▶ _TASK PROMPT_
Format the lines from the one that contains "Find the location of a" through the end of the items, both included, as a Markdown table with the columns Number and Item line. Give each line its own row, skip blank lines, and leave the pictures out.

▶ _GIVEN DATA_
########################################
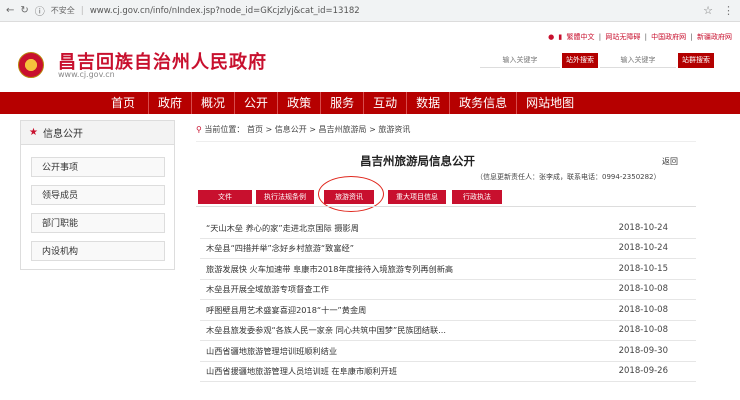 The height and width of the screenshot is (400, 740). I want to click on updater-info: （信息更新责任人：张李成，联系电话：0994-2350282）, so click(568, 177).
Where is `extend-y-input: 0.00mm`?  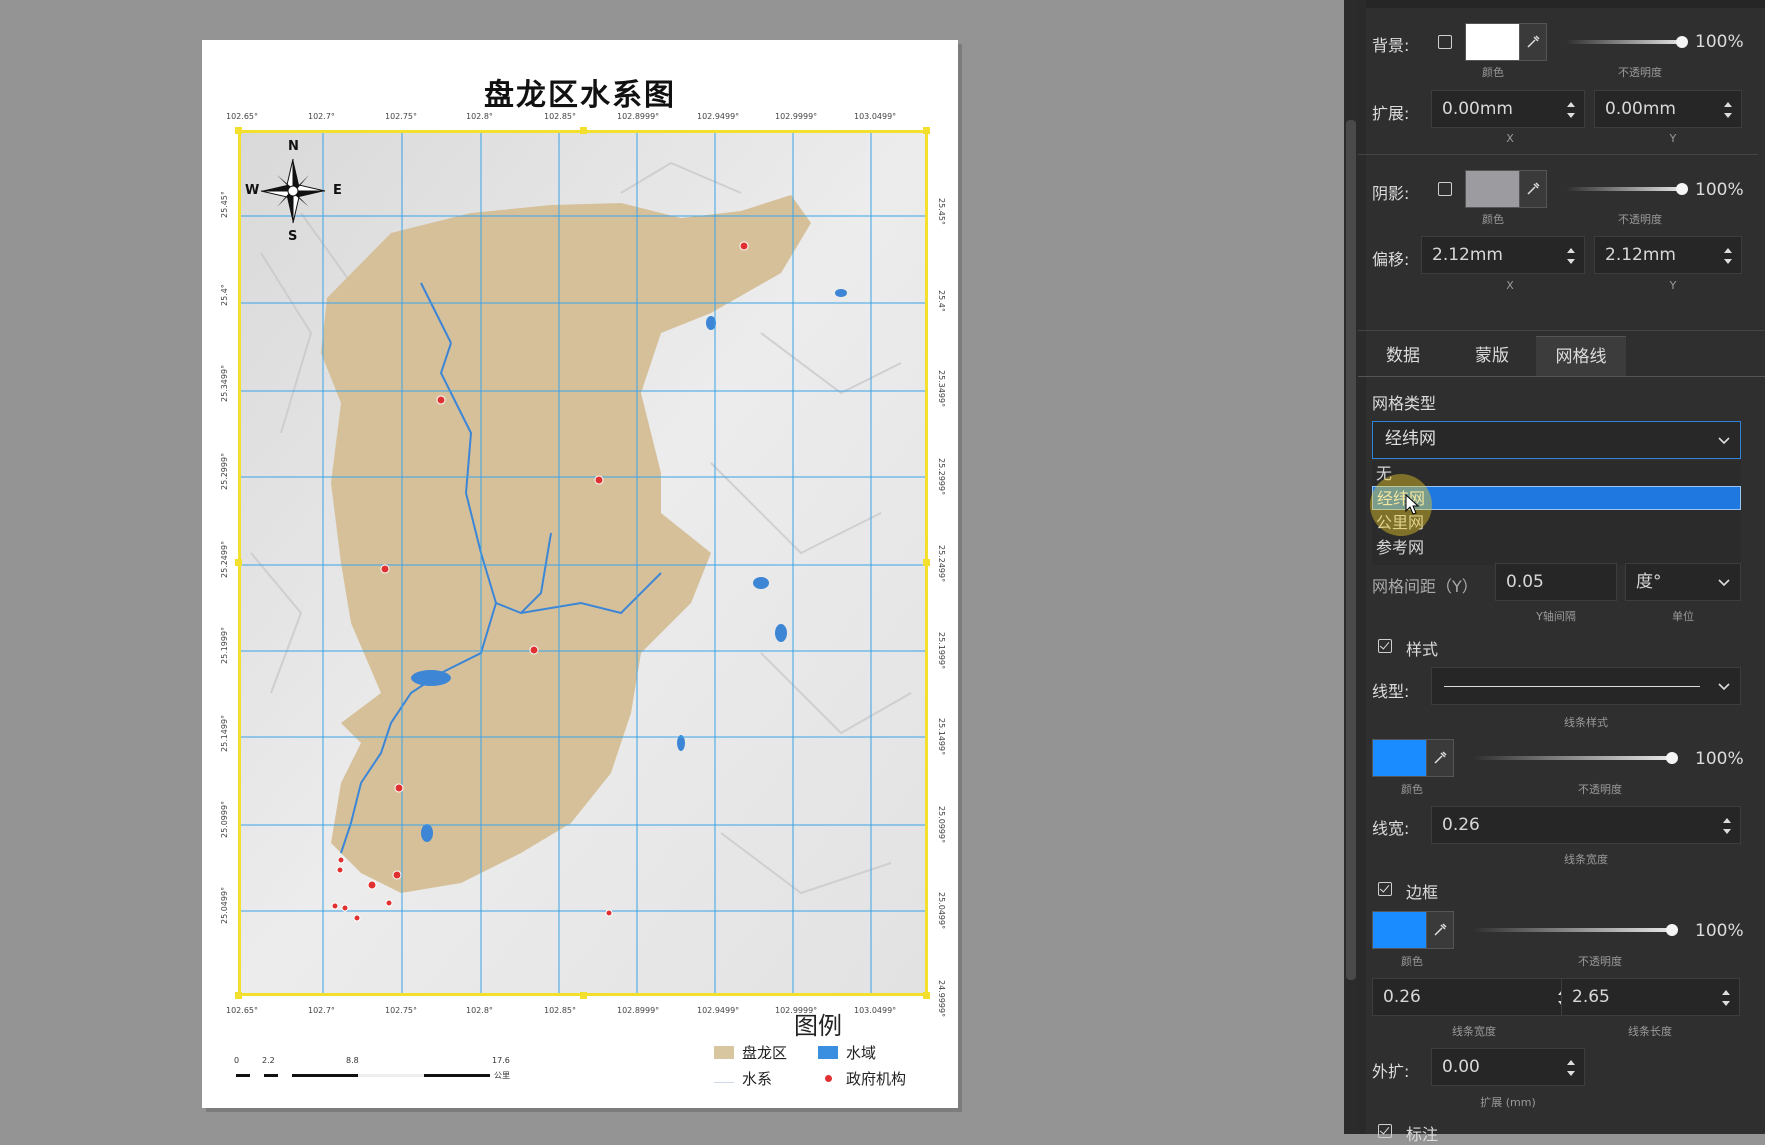 extend-y-input: 0.00mm is located at coordinates (1668, 109).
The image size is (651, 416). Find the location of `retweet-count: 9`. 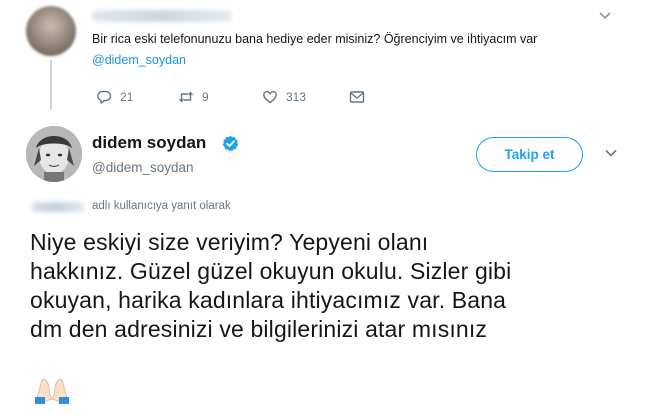

retweet-count: 9 is located at coordinates (206, 97).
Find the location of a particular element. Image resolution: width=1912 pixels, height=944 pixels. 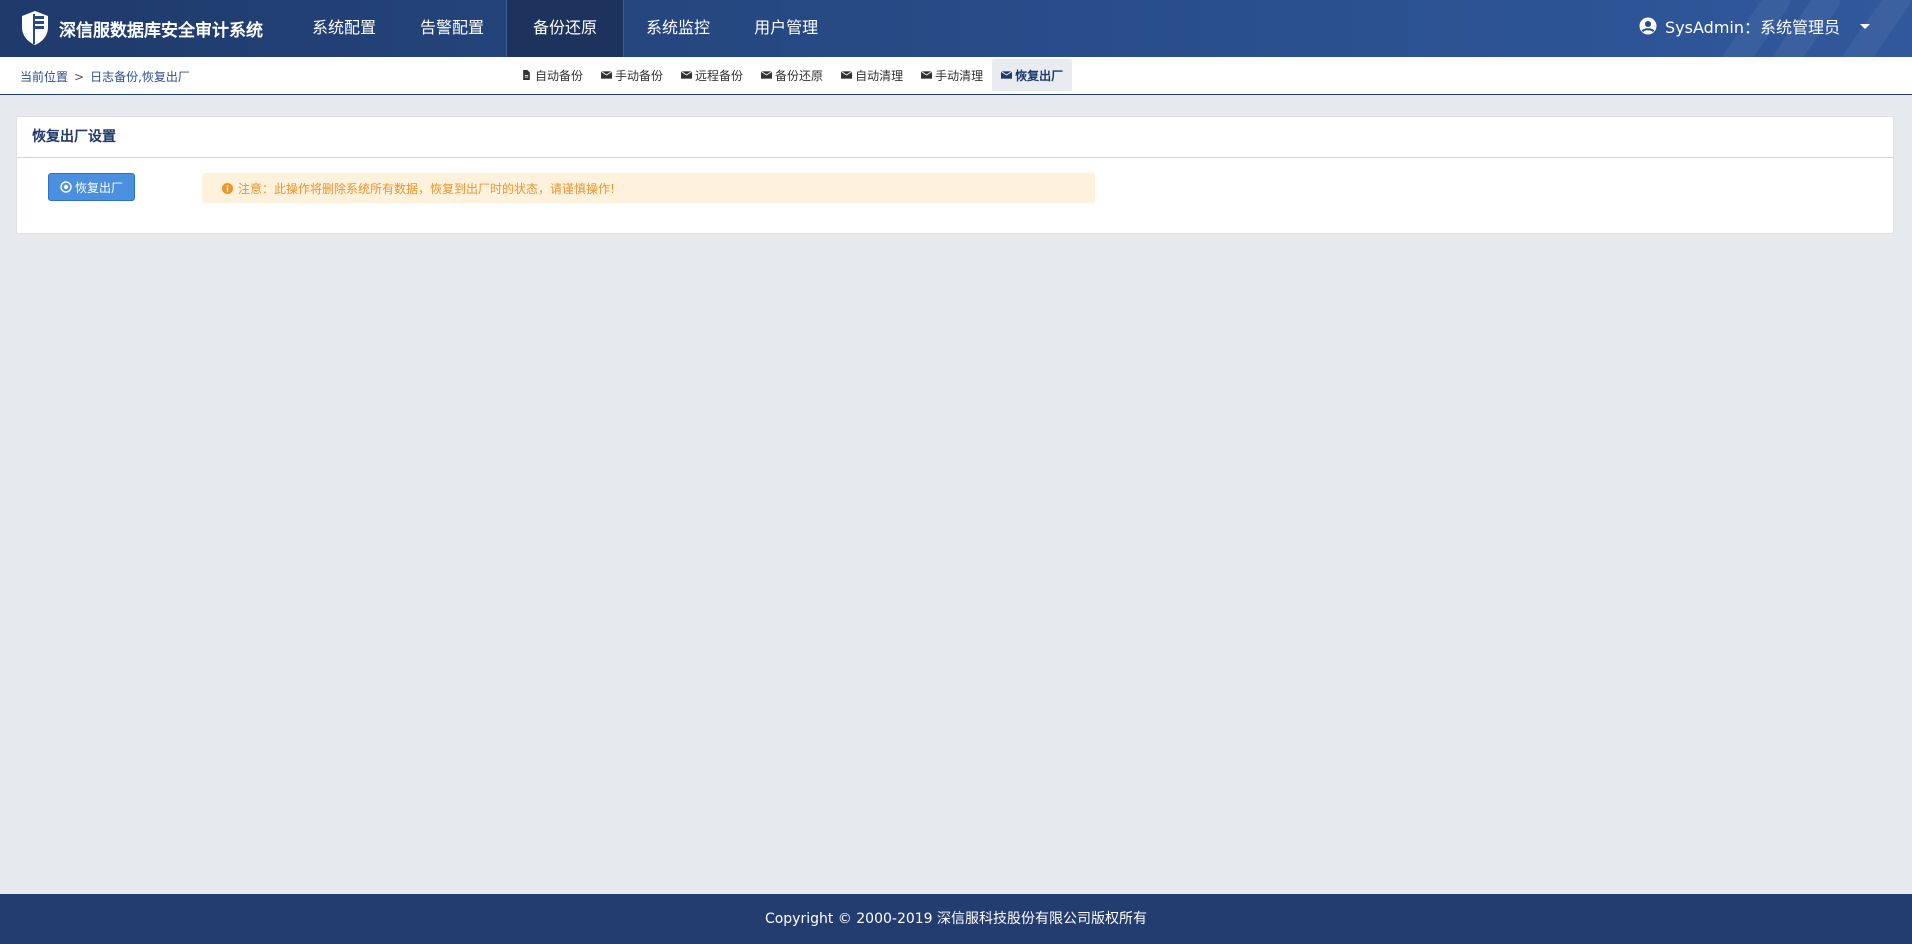

nav-item-user-management: 用户管理 is located at coordinates (786, 28).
########################################
▶ _ANSWER SPACE_
| Number | Item line |
|---|---|
| 1 | Find the location of a particular element. Image resolution: width=1912 pixels, height=944 pixels.  |
| 2 | nav-item-user-management: 用户管理 is located at coordinates (786, 28). |